Addressing the current situation, Jimmy Nguyen, the CEO of nChain, the blockchain R&D firm behind the BSV protocol, stated that BSV is simply a data ledger like any other platform that stores data, and as such, there is always a possibility that it could be exploited to record illicit contents.
As Nguyen emphasized in the report:
“This is nothing unique to BSV. The same is true for the internet, and is true for the Bitcoin, Bitcoin Cash, Ethereum, and other cryptocurrency networks – on which illegal content likely already lives. We of course do not encourage nor want illegal content on BSV or any technology platform.”
While BSV’s increase in transactional data limits may have led to the problem, Nguyen stressed that reducing the data limits on blockchain transactions is not the solution, adding that:
“The answer does not lie in limiting the data capacity of the platform. Instead, responsible service providers operating on the BSV blockchain will take measures to prevent writing to or reading from the blockchain any content that is illegal.”
The situation, as Nguyen further pointed out, goes against BSV’s original ethos which is to promote legally-compliant business activities. To that end, he warned that anyone thinking about storing illicit content on the network should “think twice” as such data are required to be digitally signed prior to its addition, adding that:
“Those digital signatures are admissible in courts of law to prove possession of illicit material and intent to distribute.”

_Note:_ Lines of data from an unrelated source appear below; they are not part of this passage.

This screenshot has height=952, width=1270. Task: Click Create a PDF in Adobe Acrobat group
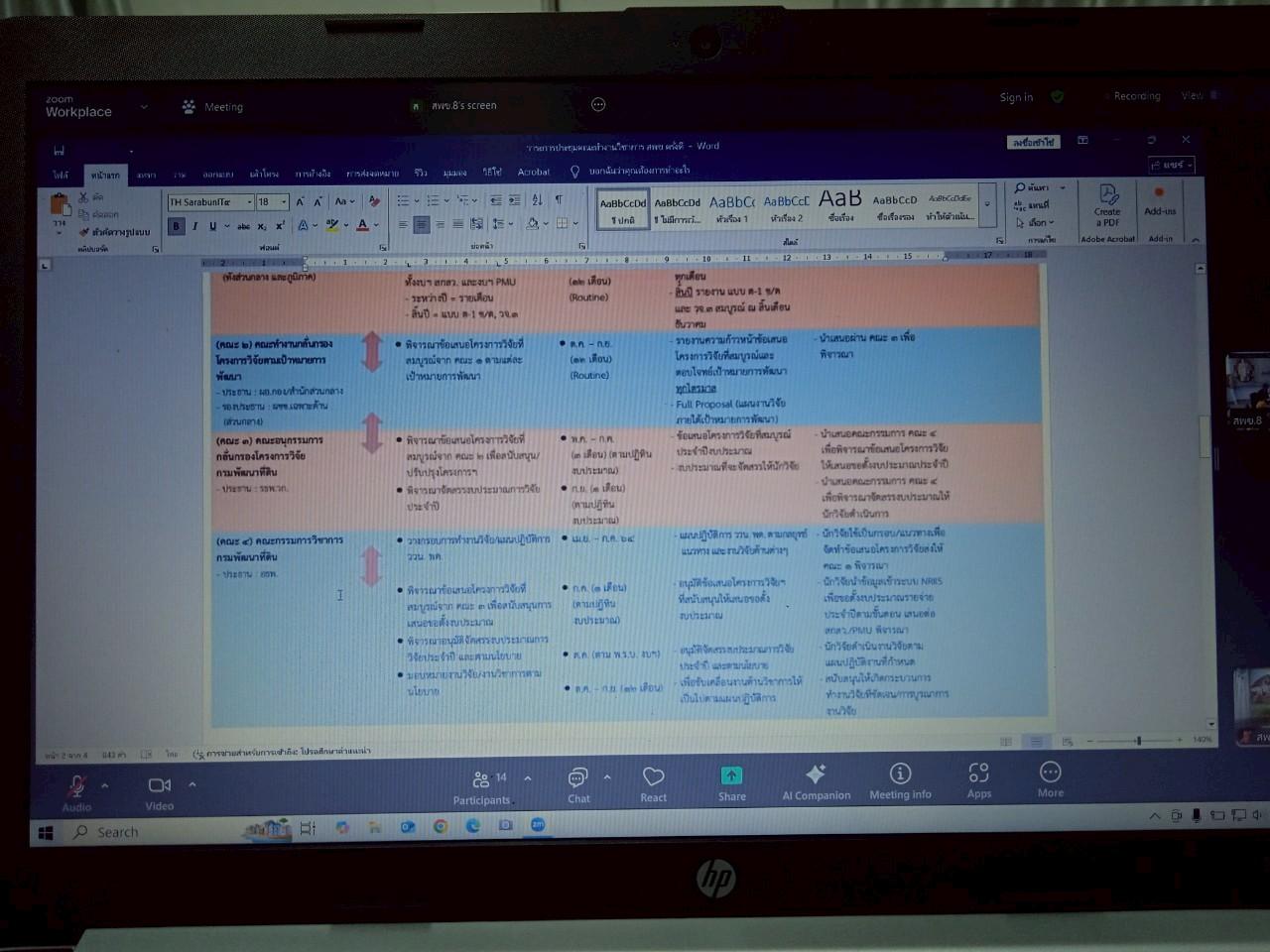click(1107, 204)
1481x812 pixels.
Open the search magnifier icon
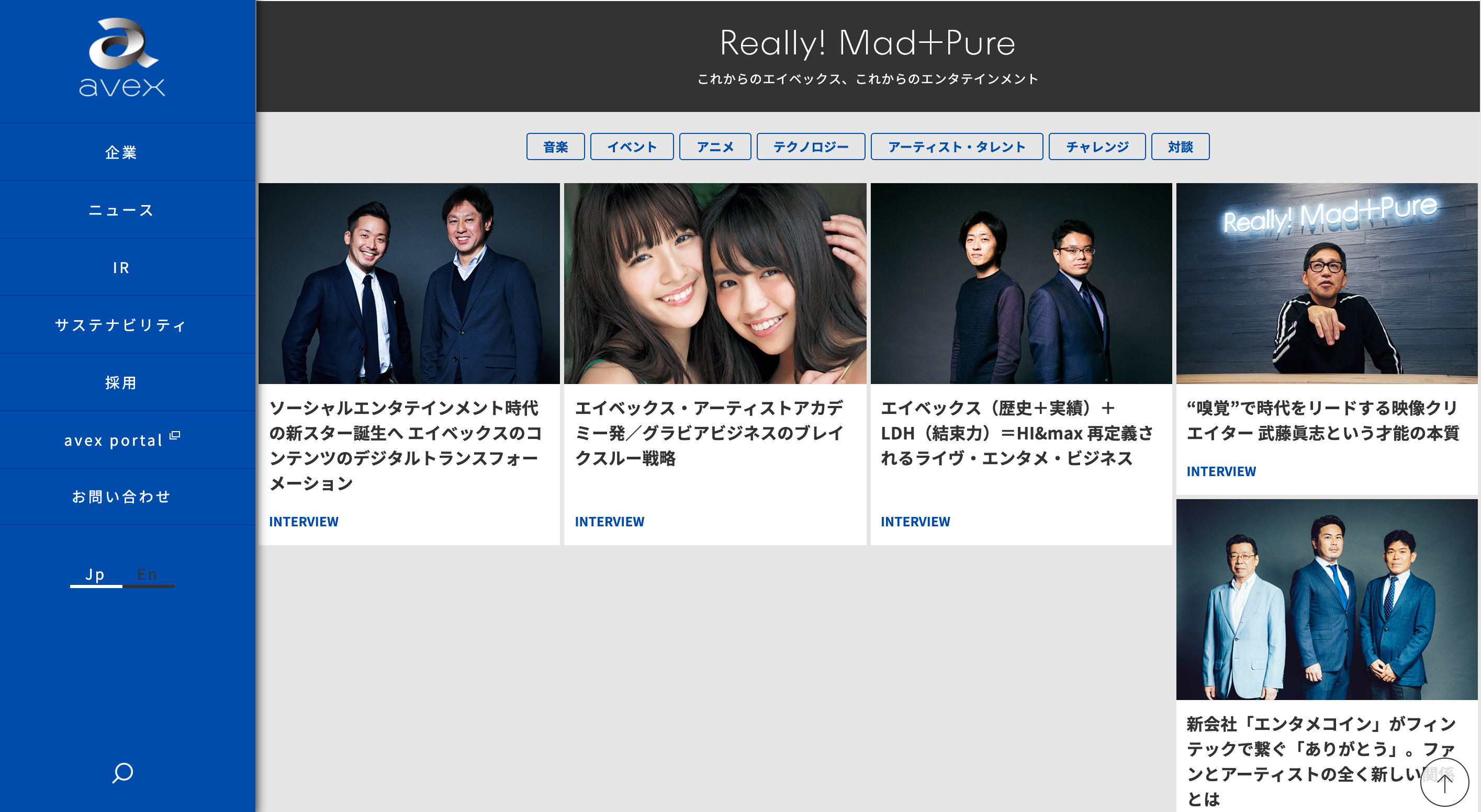click(122, 772)
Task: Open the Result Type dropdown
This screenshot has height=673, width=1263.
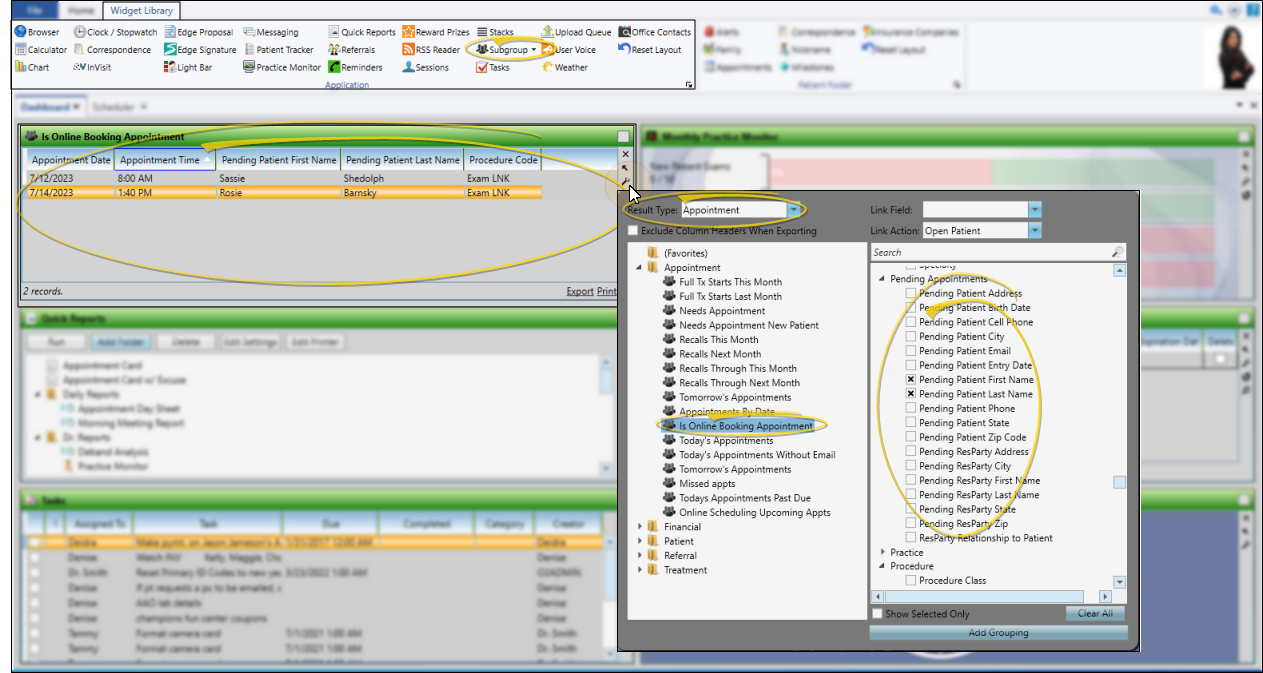Action: click(x=794, y=210)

If BSV is unable to revert back the network’s latest transactional data limits, it is up to the services that comprise BSV’s network to monitor and censor the entire blockchain, Nguyen concluded.
As Money button’s spokesperson told Hard Fork:
“Since we are a wallet that writes data to the blockchain and reads data from the blockchain, we can moderate our own service. Just because this data was written to an immutable blockchain does not mean we have to host that data, and doesn’t mean we have to allow more data like that to be written to the blockchain through our service.”
Echoing Nguyen’s view, the firm further stated that the blockchain’s immutability does not matter in such cases if there are enough firms working together to make it difficult to store such illicit content on the BSV network, with criminals having no one to write these such data for them.
As Money Button’s spokesperson went on adding:
“Even miners could refuse to mine this content, although more than likely they will not parse it and will end up pruning it simply for economic reasons, because the miners are not incentivized to store this data. If the criminals can’t find anybody to write it to the blockchain for them, then they could mine themselves, but they probably won’t bother.”